Dataset extract:
________________
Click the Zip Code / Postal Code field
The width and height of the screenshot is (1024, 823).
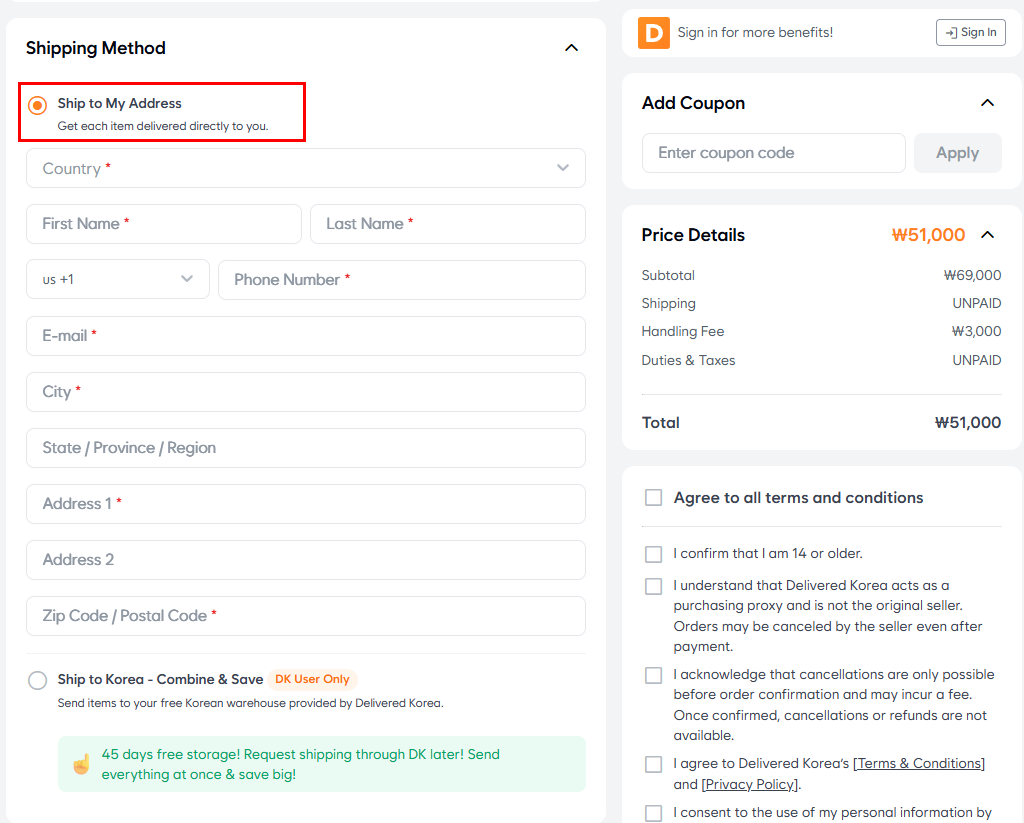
________________
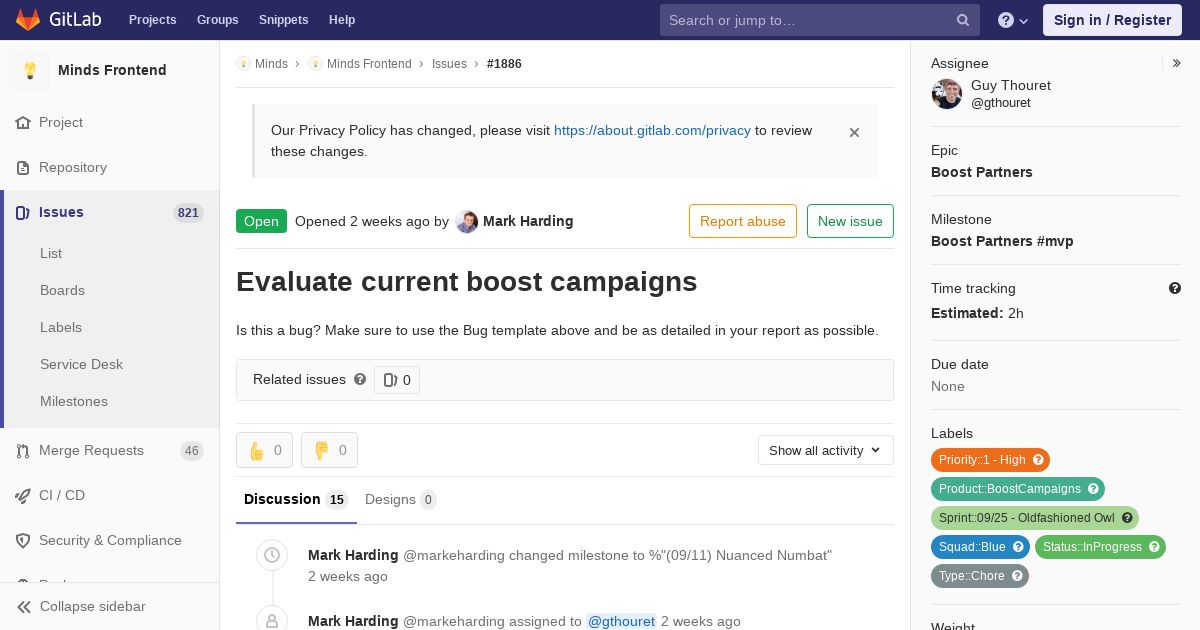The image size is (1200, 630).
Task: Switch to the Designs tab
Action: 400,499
________________
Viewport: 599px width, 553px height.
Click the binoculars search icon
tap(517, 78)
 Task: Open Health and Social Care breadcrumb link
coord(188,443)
________________
What is expected: Reproduce the part that opens with the line containing "Click the Zip Code / Postal Code field" and closes with the line containing "The width and", both lines included.

Written answer:
Click the Zip Code / Postal Code field
The width and height of the screenshot is (1024, 823).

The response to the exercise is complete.